# OBJECTIVE:
Rewrite the stretch from the line containing "Choose the copper" through the line containing "click(629, 884)", switching every "ceiling" to "overhead" and leaving all else unchanged.

# Data listing:
....
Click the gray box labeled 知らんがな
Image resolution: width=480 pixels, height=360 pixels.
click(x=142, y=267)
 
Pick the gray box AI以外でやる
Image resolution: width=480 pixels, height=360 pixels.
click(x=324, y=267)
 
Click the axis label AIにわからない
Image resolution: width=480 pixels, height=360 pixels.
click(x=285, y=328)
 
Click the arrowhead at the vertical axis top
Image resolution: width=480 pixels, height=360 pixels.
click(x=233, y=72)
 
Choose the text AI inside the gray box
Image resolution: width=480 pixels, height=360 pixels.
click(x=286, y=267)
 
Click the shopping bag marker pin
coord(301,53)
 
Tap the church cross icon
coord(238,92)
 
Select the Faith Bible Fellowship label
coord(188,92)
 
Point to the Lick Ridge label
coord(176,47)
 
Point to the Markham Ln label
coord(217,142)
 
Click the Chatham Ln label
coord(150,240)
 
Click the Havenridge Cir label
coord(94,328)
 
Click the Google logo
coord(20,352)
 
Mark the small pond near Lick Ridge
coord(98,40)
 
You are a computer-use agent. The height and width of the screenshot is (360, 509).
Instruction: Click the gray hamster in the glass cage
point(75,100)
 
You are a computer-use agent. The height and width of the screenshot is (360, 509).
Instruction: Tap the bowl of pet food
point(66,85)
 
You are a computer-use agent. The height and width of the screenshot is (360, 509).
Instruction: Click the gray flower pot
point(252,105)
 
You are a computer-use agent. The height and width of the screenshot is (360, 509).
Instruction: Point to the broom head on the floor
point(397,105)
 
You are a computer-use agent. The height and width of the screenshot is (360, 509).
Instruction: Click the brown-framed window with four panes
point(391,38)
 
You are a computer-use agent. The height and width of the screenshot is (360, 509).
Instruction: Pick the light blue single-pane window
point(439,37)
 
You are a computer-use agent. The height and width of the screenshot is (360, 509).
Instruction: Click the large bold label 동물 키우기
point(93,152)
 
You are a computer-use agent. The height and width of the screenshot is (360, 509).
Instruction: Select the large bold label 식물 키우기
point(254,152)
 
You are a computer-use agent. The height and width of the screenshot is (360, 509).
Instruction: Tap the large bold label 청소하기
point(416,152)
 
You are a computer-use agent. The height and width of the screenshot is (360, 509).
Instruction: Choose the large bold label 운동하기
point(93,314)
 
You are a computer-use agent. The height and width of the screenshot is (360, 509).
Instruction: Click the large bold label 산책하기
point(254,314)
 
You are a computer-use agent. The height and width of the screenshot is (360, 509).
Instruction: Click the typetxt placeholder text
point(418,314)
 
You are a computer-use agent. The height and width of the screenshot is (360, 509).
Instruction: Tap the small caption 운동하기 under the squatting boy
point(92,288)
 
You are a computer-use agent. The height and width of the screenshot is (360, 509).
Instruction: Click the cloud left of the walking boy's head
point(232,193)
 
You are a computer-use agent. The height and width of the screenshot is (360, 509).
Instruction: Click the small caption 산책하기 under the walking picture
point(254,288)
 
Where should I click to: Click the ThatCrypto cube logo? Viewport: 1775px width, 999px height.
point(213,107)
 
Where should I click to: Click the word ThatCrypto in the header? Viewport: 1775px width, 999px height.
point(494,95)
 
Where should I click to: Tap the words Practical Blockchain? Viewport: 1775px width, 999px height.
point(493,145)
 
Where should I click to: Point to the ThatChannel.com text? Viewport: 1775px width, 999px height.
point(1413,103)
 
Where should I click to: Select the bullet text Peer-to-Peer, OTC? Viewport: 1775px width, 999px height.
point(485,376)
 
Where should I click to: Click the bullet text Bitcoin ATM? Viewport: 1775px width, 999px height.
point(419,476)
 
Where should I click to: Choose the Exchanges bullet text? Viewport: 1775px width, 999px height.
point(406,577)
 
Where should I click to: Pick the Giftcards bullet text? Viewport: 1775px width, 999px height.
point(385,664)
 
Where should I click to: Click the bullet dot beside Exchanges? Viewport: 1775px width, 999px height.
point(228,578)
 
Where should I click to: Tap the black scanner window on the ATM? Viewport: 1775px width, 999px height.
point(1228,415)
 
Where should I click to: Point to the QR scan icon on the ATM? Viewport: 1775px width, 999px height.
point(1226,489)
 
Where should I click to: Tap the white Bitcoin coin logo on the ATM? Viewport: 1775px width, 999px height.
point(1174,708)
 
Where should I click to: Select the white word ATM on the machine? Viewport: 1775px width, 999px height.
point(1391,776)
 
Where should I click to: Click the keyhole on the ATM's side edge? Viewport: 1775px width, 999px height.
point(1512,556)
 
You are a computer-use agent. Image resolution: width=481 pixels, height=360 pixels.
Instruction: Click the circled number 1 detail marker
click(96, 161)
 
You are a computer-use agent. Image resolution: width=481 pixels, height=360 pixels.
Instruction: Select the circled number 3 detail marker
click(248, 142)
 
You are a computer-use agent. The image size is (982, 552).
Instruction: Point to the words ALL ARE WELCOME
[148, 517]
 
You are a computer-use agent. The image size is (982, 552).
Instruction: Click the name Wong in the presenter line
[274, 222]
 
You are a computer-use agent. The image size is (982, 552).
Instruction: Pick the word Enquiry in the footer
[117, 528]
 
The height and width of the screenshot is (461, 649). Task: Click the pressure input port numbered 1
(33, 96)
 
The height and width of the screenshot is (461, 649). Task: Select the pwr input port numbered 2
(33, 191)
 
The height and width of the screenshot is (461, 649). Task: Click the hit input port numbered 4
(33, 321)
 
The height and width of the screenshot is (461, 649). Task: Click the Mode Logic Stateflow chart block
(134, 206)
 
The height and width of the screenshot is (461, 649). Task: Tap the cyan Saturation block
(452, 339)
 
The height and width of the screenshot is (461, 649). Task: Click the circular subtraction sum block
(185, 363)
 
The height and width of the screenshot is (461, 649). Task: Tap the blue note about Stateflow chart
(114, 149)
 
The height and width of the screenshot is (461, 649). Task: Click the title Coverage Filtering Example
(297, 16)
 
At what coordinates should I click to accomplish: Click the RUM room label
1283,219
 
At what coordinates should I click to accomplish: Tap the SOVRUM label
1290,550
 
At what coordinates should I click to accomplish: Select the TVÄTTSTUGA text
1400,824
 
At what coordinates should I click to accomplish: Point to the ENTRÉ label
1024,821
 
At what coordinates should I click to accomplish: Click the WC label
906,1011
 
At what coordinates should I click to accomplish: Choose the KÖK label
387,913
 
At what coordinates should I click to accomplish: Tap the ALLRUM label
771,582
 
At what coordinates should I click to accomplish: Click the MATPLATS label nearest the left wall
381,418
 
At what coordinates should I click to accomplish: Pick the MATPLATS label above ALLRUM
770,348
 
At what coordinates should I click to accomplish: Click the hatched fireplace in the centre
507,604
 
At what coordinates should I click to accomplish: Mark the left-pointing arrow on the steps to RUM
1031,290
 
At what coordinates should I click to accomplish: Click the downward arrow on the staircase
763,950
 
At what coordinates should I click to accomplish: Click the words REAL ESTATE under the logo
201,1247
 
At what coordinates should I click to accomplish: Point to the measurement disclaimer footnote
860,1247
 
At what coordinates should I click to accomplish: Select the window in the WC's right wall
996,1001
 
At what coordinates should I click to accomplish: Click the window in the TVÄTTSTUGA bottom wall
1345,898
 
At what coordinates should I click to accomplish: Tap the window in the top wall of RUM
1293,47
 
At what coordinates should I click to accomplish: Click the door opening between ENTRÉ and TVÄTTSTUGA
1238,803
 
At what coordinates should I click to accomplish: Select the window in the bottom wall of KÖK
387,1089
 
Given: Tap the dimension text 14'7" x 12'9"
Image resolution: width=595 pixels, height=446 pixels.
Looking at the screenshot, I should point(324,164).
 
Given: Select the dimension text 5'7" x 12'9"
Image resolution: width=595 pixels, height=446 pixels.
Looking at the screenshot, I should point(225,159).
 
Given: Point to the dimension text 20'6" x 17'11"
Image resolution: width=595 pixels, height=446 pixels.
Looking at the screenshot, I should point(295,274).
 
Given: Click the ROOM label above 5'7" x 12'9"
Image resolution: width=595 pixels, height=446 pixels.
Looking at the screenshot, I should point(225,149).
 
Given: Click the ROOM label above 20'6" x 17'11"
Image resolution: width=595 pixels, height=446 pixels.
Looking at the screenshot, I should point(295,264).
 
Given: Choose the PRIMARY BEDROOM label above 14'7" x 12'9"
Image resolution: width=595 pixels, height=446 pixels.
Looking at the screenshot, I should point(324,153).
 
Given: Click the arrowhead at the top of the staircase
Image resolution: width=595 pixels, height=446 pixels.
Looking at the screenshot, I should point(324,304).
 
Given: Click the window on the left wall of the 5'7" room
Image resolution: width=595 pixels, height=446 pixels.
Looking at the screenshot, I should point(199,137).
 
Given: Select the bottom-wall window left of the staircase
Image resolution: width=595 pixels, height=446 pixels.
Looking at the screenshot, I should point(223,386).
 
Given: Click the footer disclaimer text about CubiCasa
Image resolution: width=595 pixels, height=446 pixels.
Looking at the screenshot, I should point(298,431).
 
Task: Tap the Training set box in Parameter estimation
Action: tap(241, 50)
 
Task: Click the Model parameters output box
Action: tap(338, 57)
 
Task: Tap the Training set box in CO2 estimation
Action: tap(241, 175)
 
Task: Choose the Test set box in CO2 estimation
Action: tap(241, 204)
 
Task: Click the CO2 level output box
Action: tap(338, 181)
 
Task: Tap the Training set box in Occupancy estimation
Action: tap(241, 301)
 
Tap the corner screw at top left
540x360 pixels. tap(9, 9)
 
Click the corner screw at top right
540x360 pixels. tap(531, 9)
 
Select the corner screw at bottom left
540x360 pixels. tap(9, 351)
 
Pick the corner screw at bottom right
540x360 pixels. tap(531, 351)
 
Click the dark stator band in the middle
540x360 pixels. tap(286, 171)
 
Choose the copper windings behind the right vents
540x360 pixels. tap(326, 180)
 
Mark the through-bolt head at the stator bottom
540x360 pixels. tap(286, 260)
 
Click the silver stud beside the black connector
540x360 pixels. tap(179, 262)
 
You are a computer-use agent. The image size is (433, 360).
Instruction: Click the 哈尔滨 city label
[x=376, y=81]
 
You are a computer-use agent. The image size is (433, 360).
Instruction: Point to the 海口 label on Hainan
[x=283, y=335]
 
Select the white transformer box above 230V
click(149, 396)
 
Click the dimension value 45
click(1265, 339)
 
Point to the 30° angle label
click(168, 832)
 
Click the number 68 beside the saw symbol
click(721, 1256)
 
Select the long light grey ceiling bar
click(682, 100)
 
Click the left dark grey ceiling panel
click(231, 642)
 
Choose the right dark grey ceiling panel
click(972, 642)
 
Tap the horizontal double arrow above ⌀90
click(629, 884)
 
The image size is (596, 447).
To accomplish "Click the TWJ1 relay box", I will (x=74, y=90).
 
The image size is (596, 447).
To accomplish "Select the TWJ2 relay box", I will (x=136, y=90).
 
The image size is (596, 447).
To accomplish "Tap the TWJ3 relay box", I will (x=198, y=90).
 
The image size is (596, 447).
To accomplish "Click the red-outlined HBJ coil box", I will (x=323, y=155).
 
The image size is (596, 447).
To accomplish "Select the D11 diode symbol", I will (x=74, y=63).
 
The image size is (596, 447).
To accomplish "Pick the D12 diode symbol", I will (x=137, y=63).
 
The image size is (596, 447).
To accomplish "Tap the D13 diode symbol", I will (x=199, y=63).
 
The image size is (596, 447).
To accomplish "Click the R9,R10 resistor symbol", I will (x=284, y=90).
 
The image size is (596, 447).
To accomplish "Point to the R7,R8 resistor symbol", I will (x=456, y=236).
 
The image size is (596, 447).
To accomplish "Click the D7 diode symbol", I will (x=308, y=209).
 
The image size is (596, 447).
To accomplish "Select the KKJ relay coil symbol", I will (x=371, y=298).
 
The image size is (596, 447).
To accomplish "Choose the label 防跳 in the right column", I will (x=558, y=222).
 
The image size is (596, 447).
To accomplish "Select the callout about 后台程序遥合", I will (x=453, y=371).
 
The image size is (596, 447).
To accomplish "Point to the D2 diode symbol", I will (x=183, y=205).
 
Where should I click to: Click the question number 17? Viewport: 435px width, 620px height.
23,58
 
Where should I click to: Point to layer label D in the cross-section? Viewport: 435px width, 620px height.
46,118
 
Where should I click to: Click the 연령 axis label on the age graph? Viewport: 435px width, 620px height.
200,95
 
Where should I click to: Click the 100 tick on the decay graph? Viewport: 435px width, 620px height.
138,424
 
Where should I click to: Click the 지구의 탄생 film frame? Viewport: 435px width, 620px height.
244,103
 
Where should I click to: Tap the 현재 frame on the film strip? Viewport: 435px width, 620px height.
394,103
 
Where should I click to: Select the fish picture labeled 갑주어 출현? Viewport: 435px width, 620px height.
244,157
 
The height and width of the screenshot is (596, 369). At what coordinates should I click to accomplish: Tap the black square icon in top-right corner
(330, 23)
....
# RESPONSE:
Choose the copper windings behind the right vents
540x360 pixels. tap(326, 180)
 
Mark the through-bolt head at the stator bottom
540x360 pixels. tap(286, 260)
 
Click the silver stud beside the black connector
540x360 pixels. tap(179, 262)
 
You are a computer-use agent. The image size is (433, 360).
Instruction: Click the 哈尔滨 city label
[x=376, y=81]
 
You are a computer-use agent. The image size is (433, 360).
Instruction: Point to the 海口 label on Hainan
[x=283, y=335]
 
Select the white transformer box above 230V
click(149, 396)
 
Click the dimension value 45
click(1265, 339)
 
Point to the 30° angle label
click(168, 832)
 
Click the number 68 beside the saw symbol
click(721, 1256)
 
Select the long light grey overhead bar
click(682, 100)
 
Click the left dark grey overhead panel
click(231, 642)
 
Choose the right dark grey overhead panel
click(972, 642)
 
Tap the horizontal double arrow above ⌀90
click(629, 884)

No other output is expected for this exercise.